Task instructions »
Copy the data from the line with "You are a GUI" to the line with "tap(56, 301)", putting "Display" wherever "Viewport" appears and leaving everything else unchanged.

Supplied data »
----------

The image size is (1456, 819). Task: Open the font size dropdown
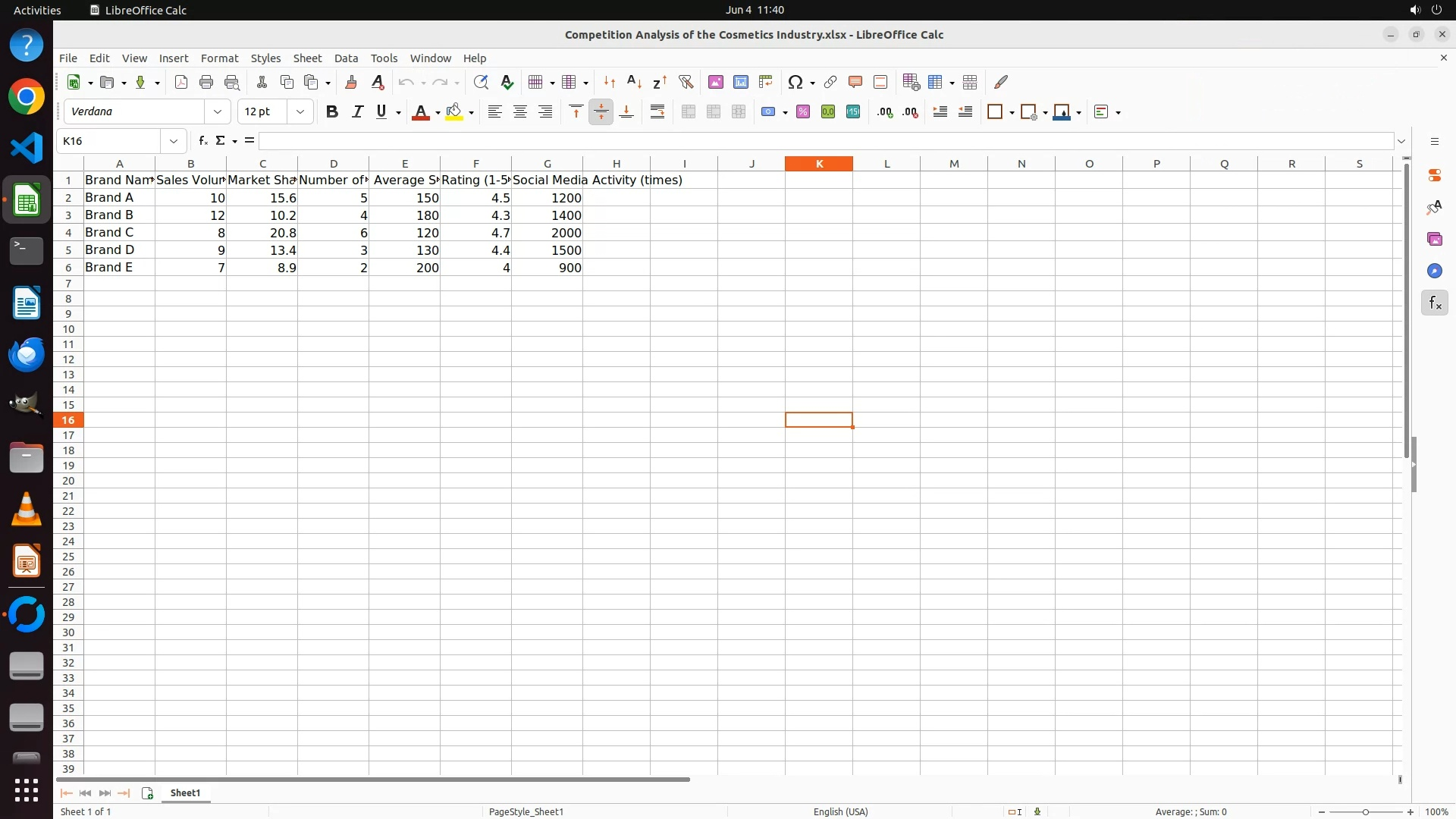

----------

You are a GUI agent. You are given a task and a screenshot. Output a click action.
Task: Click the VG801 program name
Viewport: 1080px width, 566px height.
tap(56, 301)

----------

Exercise answer »
You are a GUI agent. You are given a task and a screenshot. Output a click action.
Task: Click the VG801 program name
Display: 1080px width, 566px height.
tap(56, 301)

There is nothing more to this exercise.